After her diagnosis, the woman entered legal talks with her partner without Geico’s knowledge, and the two reached an agreement in state court allowing her to collect $5.2 million, which “she can collect, if at all, only from GEICO,” court documents reportedly revealed.
Following the state court judgment, the woman then pursued a coverage claim against the insurance provider, seeking a massive payout of $1 million.
But Geico has since responded by filing a lawsuit of its own with the U.S. District Court for the District of Kansas, seeking to have the case dismissed.
In the countersuit, the insurance provider essentially calls “bull” on the woman’s claim, arguing its auto policy only applies to bodily injuries arising “out of the ownership, maintenance, or use of” the automobile.
The company goes on to say: “M.O.’s alleged damages have no nexus to the ownership, maintenance, or covered use of the 2014 Hyundai Genesis.

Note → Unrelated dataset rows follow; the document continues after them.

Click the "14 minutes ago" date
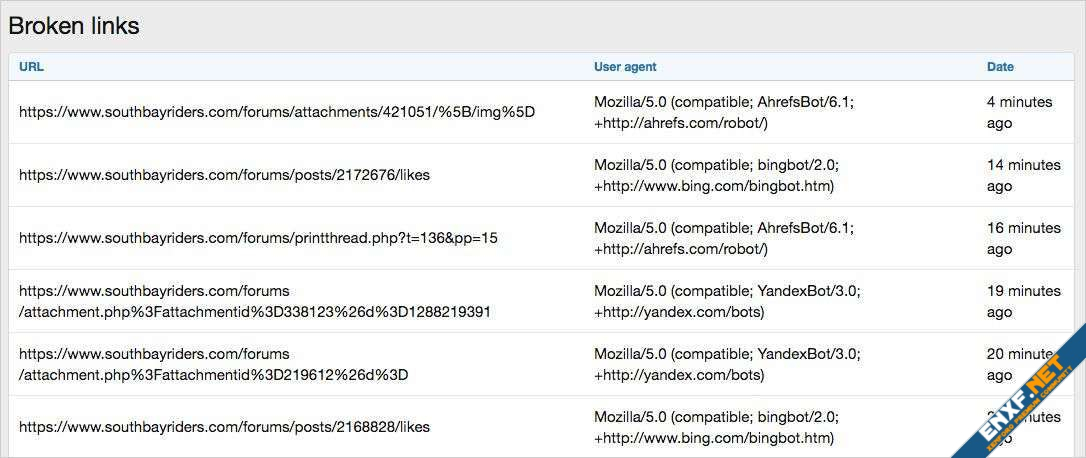Screen dimensions: 1086x458 [1023, 175]
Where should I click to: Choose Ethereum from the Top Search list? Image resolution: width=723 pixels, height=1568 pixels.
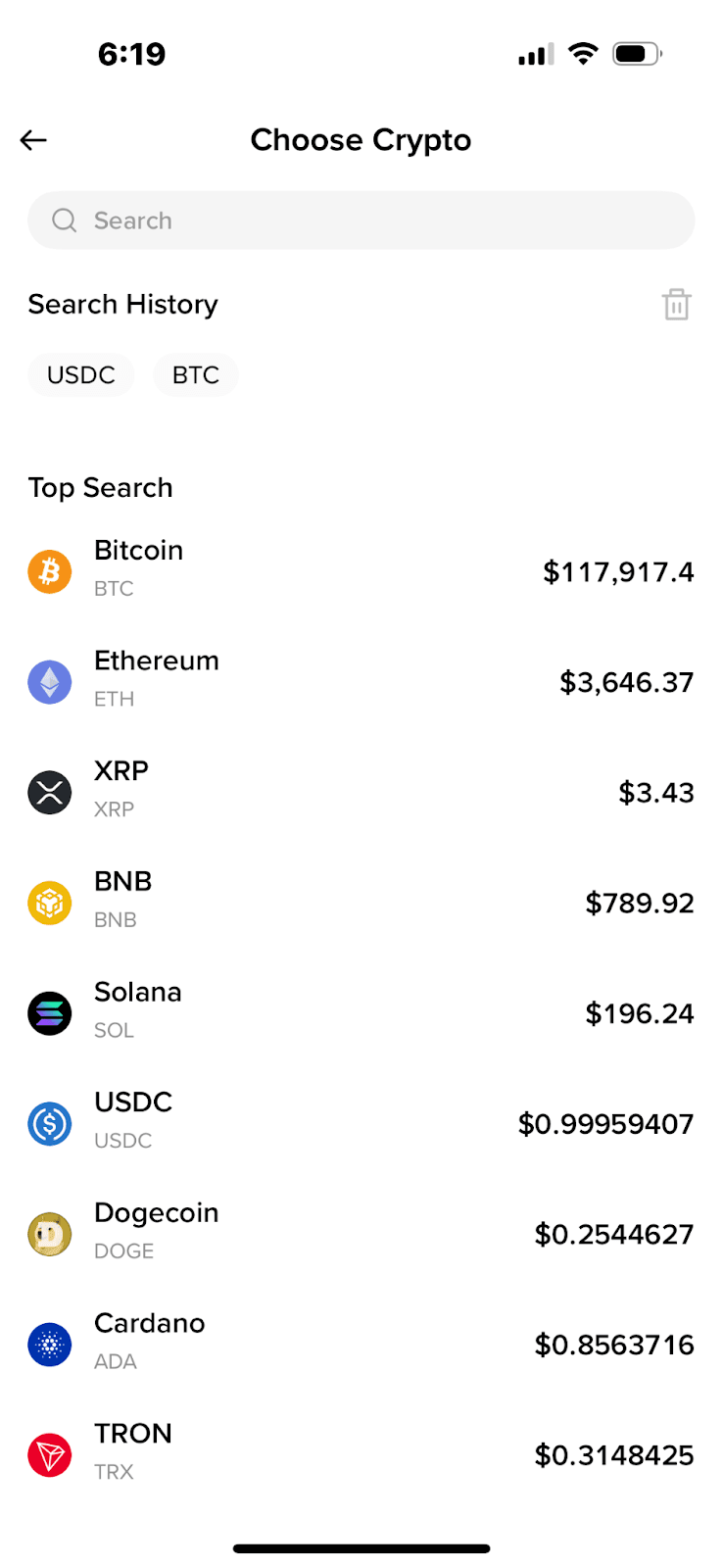click(x=157, y=662)
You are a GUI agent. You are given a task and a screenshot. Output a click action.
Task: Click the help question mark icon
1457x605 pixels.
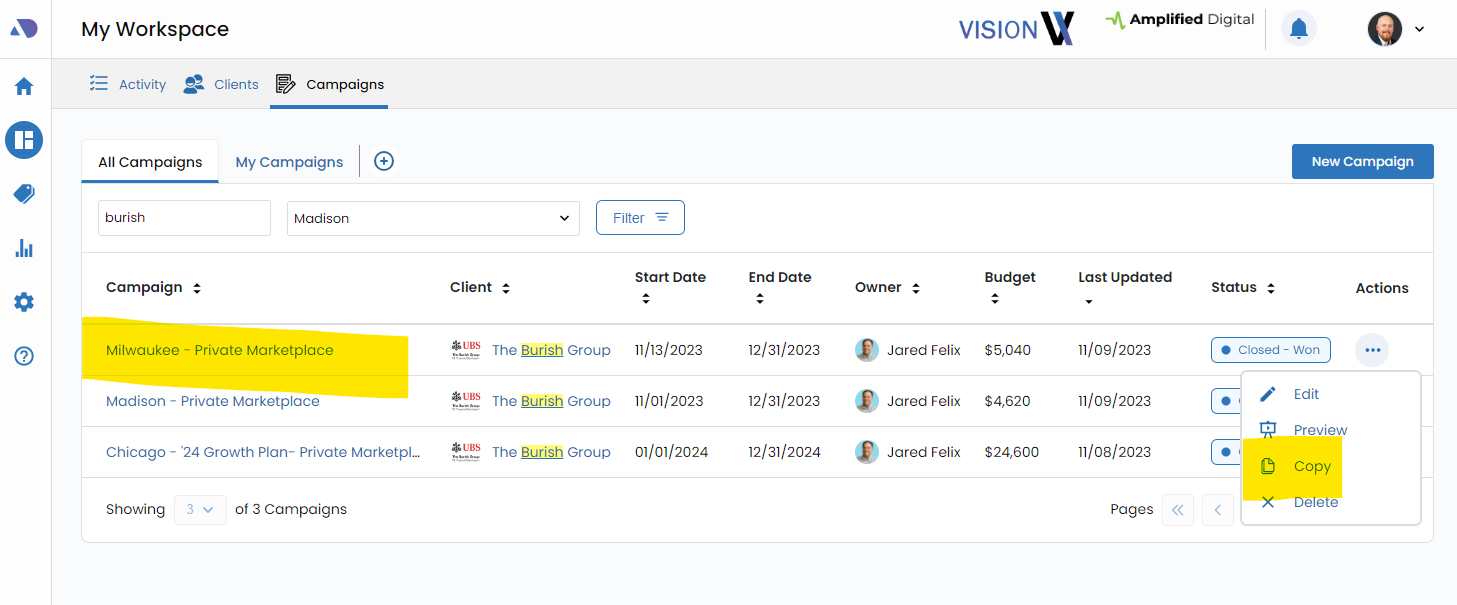(x=24, y=356)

In other words, the vehicle’s covered use did not cause M.O.’s alleged injuries; instead, her injuries arose from an intervening cause—namely, her failure to prevent transmission of STDs by having unprotected sex.”
The Daily Mail reported that Geico is also accusing the couple of “conspiring to capitalize on a sordid situation that they themselves created, and is questioning why the pair refuse to make their identities public.”
Specifically, “Geico contends that M.O. and M.B.’s ‘secret’ arbitration was collusive and a sham,” the company states in the suit.
Thus far, the court appears to have agreed with Geico, citing precedent from the Tenth Circuit Court of Appeals.
“While many people would prefer to keep details about their sex lives private, the Tenth Circuit has repeatedly made clear that the risk that a party may suffer some embarrassment by being named in the pleadings is not enough to allow them to proceed anonymously,” the court reasoned in court documents pertaining to the case.
“‘In general, parties who assert damage claims should expect some level of public exposure in employing the courts to resolve their disputes,” it added.
A ruling in the case is still forthcoming.